In Doha, dem Haupttreffpunkt des Turniers, bringt das erste afrikanische und arabische Team, das diese Etappe einer Weltmeisterschaft erreicht, den Toast der Stadt. In den europäischen Hauptstädten ging eine breitere nordafrikanische Einwandererdiaspora auf die Straße, um ihren Erfolg zu bejubeln. In den Stadien wurden Marokkos Arbeitsmoral und Entschlossenheit – sowie der Mut vieler Spieler, die trotz Verletzungen spielten – von ihrer wahrgenommenen Sanftheit und Freundlichkeit übertroffen. Einige der viralsten WM-Videos zeigen marokkanische Spieler küssen und tanzen mit ihren Müttern auf dem Feld nach einem Sieg.

Das Heldentum des marokkanischen Außenseiters wurde von seinem Trainer Walid Regragui verkörpert, der im vergangenen August nach einer erfolgreichen Karriere auf nationaler Ebene die Nationalmannschaft übernahm. Maher Mezahi, auf nordafrikanischen Fußball spezialisierter Journalist, detailliert wie der in Frankreich geborene Regragui Teil einer neuen Welle der sportlichen Führung auf dem Kontinent ist. „Er repräsentiert alles, was im afrikanischen Fußball richtig ist: Er ist jung, kompetent, weltoffen, unerschrocken und im Herzen ein Pan-Afrikanist.“ Mezahi schrieb:.

Vor dem epischen Halbfinale Marokkos gegen Frankreich am Mittwoch stellte Regragui seine Mannschaft als die sprichwörtlich Guten in einem Hollywood-Drama dar. „Wir haben unser Volk und unseren Kontinent so glücklich und stolz gemacht“, sagte Regragui gegenüber Reportern. „Wenn Sie sich Rocky ansehen, möchten Sie Rocky Balboa unterstützen, und ich denke, wir sind der Rocky dieser Weltmeisterschaft. Ich denke, jetzt ist die Welt mit Marokko.

Das WM-Halbfinale kommt mit zwei Giganten und zwei verlockenden Träumern

Aber es sind nicht nur die Wohlfühl-Sport-Vibes, die die Unterstützung für Marokko antreiben. Auf dem Weg zum Abgrund eines WM-Finales besiegte Marokko eine Reihe europäischer Mächte: zuerst Belgien, dann Spanien, den Nachbarn der Meerenge, und schließlich Portugal im Viertelfinale.
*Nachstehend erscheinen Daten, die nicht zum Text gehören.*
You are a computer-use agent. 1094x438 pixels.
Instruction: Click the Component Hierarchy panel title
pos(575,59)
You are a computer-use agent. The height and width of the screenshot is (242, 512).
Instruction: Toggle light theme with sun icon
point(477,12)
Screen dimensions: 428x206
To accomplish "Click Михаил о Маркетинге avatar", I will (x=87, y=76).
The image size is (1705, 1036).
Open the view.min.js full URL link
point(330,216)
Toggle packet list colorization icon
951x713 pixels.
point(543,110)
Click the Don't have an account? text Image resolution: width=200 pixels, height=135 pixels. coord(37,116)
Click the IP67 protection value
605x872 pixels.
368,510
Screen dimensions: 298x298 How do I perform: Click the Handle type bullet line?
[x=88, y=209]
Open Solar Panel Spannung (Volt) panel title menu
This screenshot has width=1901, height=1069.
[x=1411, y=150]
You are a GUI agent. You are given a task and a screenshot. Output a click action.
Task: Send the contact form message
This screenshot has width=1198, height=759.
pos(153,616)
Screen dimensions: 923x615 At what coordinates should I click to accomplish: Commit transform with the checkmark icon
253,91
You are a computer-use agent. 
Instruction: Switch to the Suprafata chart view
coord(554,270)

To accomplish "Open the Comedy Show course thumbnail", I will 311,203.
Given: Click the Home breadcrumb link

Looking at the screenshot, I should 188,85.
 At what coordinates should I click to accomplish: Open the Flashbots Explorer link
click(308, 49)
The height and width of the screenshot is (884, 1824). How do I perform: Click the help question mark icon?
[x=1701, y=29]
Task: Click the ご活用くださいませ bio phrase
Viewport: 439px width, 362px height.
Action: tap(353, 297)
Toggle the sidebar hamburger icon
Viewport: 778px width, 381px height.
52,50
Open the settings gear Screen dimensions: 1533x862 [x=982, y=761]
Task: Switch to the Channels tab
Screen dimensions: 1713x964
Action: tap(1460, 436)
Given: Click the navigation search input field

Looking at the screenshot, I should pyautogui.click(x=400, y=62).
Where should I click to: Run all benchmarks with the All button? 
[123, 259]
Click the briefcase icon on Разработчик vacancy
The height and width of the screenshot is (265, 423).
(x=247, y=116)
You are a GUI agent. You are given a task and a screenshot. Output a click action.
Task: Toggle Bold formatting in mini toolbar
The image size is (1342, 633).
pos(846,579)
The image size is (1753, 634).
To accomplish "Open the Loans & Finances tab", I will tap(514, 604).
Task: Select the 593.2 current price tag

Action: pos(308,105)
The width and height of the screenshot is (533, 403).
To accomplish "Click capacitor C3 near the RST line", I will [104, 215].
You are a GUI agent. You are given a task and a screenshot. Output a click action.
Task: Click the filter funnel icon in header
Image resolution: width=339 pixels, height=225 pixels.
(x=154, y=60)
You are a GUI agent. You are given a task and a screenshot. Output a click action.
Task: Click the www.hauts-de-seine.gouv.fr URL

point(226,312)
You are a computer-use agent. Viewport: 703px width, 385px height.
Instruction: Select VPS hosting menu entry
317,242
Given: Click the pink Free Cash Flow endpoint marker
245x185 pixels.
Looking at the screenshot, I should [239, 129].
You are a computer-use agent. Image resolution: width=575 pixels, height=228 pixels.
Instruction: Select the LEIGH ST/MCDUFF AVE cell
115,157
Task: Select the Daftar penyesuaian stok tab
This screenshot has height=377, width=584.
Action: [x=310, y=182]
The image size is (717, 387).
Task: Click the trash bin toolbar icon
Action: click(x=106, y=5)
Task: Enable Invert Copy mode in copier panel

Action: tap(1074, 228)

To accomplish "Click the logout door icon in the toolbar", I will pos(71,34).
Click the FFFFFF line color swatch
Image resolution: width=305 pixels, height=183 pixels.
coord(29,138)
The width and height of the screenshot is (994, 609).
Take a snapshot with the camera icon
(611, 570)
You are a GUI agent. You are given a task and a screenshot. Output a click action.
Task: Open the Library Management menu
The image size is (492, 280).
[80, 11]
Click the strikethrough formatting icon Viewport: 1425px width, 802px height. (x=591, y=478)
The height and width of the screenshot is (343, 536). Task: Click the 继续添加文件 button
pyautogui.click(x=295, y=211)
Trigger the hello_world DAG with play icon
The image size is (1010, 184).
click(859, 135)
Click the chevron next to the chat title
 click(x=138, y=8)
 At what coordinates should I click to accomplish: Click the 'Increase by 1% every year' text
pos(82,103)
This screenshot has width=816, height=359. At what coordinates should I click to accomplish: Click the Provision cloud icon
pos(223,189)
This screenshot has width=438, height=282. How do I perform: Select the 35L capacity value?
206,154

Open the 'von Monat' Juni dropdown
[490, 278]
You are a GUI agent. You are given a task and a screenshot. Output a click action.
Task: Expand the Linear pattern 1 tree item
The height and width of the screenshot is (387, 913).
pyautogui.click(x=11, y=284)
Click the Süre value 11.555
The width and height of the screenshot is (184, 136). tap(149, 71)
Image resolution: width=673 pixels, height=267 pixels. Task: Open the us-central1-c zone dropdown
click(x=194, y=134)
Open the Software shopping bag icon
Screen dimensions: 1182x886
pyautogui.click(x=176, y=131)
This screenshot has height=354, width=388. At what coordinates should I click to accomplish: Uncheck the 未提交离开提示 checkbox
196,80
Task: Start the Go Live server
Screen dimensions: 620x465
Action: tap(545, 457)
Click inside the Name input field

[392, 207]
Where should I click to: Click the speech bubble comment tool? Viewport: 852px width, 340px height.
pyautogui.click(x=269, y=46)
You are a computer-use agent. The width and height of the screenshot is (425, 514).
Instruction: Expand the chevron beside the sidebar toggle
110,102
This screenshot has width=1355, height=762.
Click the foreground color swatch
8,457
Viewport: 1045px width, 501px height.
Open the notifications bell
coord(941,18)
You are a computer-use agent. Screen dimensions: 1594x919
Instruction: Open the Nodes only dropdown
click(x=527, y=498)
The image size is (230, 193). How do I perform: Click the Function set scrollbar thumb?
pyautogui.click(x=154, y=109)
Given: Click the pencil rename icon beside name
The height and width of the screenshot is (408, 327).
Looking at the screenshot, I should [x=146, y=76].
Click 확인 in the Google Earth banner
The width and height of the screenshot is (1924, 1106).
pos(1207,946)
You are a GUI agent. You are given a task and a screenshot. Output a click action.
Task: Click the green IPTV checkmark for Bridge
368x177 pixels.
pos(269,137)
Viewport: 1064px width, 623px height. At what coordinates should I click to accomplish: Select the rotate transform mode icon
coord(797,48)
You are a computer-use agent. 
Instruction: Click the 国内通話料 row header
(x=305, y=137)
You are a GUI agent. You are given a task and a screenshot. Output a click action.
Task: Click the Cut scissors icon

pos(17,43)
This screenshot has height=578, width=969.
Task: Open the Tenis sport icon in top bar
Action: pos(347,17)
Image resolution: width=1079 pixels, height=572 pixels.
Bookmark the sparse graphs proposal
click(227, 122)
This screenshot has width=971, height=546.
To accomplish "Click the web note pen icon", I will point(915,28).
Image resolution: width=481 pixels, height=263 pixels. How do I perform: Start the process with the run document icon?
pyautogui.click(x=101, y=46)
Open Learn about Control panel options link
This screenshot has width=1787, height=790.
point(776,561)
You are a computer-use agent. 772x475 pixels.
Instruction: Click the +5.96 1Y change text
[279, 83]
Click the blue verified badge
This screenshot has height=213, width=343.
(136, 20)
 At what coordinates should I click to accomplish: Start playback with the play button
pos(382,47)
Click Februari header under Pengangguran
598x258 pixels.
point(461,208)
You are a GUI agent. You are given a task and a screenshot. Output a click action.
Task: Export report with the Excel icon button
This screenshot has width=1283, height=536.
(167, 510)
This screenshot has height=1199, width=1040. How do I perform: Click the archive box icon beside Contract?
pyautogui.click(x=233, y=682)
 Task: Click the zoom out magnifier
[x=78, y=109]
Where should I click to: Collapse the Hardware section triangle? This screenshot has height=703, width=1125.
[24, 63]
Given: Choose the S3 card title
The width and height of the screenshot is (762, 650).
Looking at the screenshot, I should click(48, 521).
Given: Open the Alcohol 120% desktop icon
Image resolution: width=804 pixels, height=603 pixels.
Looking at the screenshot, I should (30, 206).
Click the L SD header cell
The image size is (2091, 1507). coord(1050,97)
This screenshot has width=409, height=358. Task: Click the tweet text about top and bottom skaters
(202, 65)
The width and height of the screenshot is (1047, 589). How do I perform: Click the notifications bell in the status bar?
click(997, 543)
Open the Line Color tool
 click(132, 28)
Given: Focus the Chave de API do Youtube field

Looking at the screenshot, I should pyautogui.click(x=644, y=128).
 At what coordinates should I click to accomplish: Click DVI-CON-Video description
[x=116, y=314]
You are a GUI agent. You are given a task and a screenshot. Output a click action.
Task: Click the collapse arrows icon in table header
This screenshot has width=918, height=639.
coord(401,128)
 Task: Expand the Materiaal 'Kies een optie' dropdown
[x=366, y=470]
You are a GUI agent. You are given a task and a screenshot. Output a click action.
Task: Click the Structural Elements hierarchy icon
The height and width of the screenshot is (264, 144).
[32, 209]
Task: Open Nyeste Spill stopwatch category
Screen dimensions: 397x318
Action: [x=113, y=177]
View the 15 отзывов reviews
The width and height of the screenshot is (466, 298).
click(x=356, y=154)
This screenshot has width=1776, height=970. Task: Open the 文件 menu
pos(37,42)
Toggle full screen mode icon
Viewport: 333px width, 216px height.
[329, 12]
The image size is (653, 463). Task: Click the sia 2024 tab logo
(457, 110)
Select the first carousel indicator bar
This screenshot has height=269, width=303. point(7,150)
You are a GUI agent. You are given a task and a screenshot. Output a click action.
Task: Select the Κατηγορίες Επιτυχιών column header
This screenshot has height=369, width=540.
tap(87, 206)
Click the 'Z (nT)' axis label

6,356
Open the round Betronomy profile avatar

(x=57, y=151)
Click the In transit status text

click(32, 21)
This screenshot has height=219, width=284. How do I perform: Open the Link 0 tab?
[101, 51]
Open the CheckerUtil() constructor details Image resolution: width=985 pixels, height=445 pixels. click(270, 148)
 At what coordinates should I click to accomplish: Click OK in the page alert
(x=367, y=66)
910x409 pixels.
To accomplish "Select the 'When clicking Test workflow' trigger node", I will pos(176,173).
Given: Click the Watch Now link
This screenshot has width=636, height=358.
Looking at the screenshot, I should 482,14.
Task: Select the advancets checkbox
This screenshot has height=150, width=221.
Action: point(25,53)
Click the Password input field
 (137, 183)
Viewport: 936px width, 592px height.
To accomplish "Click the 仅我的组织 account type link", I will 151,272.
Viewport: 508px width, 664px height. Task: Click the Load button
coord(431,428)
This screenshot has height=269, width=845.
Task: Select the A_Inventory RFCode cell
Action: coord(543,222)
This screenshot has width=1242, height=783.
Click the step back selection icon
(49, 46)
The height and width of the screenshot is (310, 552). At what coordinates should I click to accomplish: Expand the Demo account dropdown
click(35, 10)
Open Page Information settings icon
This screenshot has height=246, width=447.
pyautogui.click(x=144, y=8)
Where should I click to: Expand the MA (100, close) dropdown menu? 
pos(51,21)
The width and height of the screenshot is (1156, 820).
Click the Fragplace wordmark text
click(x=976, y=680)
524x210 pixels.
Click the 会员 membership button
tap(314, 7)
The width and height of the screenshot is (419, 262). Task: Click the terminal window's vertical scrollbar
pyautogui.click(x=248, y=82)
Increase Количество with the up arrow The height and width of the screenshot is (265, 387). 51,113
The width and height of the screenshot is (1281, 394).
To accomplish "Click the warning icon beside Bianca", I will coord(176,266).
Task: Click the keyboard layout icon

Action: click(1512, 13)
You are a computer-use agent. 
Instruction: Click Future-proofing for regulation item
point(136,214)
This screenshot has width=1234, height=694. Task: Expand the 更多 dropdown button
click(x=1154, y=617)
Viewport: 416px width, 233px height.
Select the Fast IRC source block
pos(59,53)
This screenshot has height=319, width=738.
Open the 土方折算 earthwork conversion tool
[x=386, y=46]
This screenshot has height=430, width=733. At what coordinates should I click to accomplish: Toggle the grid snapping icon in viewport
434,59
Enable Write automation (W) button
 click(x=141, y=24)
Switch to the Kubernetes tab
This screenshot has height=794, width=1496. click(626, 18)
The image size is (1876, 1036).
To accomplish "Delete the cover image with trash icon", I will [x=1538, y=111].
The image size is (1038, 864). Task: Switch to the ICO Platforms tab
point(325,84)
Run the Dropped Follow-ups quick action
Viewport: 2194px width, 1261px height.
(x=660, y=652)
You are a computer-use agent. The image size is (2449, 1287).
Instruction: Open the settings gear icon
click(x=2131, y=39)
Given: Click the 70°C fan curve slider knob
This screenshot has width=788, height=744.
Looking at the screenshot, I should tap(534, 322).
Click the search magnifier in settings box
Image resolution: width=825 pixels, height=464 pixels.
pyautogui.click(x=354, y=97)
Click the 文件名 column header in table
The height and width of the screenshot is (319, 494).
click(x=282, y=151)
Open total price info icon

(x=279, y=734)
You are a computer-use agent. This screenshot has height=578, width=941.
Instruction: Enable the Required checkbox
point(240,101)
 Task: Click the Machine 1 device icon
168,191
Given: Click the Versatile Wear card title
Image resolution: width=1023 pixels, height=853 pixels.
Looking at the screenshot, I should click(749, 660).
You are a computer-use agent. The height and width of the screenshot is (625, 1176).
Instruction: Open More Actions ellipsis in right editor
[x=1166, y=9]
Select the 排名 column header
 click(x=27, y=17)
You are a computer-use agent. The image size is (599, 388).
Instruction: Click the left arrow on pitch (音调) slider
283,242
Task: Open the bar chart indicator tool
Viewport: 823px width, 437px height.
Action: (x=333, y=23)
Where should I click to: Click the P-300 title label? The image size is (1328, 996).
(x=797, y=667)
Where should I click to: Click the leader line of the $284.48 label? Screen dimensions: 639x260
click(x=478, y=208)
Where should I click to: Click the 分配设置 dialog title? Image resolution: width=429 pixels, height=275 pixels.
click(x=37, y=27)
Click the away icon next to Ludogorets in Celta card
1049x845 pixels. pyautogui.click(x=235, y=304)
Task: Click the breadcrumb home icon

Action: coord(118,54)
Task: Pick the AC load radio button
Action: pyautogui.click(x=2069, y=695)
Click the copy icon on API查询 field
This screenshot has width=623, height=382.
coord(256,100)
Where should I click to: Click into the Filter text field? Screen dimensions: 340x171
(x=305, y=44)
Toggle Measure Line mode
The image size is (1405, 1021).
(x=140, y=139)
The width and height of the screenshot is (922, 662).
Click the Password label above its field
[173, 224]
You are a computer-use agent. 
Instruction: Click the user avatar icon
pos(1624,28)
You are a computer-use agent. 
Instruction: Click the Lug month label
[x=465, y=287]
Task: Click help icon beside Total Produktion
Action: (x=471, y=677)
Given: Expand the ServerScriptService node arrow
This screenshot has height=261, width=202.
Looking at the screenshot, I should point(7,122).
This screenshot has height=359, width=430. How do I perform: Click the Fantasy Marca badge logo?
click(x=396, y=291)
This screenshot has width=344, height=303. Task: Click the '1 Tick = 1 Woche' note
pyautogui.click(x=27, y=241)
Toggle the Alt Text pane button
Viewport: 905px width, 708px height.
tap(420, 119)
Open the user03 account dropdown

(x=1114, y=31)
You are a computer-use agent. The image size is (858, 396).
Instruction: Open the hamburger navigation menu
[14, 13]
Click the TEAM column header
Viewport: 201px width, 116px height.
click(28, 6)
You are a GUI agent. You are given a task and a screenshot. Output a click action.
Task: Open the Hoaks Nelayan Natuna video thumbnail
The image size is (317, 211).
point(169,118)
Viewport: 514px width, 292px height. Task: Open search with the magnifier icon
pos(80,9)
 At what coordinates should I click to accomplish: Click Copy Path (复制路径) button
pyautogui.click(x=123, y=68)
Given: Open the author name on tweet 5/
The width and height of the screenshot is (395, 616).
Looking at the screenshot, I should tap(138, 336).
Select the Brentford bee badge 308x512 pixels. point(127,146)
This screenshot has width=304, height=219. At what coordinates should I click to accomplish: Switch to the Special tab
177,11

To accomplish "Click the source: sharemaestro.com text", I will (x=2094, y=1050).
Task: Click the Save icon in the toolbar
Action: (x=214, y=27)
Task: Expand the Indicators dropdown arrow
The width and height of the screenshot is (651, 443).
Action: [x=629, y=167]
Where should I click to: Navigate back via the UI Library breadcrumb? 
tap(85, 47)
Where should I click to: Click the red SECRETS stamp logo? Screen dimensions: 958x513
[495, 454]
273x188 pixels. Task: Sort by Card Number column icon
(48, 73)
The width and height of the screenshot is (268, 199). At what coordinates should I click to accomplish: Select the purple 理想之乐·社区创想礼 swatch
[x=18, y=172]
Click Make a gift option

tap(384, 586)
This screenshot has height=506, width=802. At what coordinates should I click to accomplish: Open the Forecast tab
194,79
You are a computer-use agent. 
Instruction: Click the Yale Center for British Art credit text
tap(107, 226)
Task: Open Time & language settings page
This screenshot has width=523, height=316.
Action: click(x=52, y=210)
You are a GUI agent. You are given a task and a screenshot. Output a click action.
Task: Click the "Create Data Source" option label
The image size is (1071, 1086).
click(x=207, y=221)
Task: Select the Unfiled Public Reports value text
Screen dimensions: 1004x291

Jetzt trifft Marokko auf Frankreich, das die nordafrikanische Nation in der ersten Hälfte des 20. Jahrhunderts mehr als vier Jahrzehnte lang als Protektorat kontrollierte.

Für viele Menschen im Nahen Osten, in Afrika und in der weiteren dekolonialisierten Welt führt das marokkanische Team „einen symbolischen Krieg“, sagte Monica Marks, Professorin für Nahostpolitik auf dem Campus der Universität von New York bis Abu Dhabi. Es ist eines, das „ein anhaltendes Gefühl der Beleidigung“ erschließt, sagte sie, „eine kollektive Verletzung ihres Stolzes und ihrer Geschichte“, die bis heute anhält.

Die Zunahme der Unterstützung für Marokko hat sich auf verschiedene Formen der Solidarität mit dem „globalen Süden“ ausgewirkt. Es gibt einen panarabischen Jubel, der die marokkanische Mannschaft während der gesamten Spiele in Katar verfolgte, unterstrichen durch die allgegenwärtige Umarmung der palästinensischen Flagge als Sinnbild eines umfassenderen Sinns für arabische Einheit und Kampf. Es gibt einen afrikanischen Stolz für Pionier Pioniere des Kontinents bei der Weltmeisterschaft und Amazigh oder Berber, der Stolz derjenigen, die in den indigenen Traditionen und Kulturen Nordafrikas verwurzelt sind. Und es gibt auch eine Welle muslimischer Aufregung für eine Mannschaft, die sich normalerweise nach einem Spiel niederkniet, um zu beten.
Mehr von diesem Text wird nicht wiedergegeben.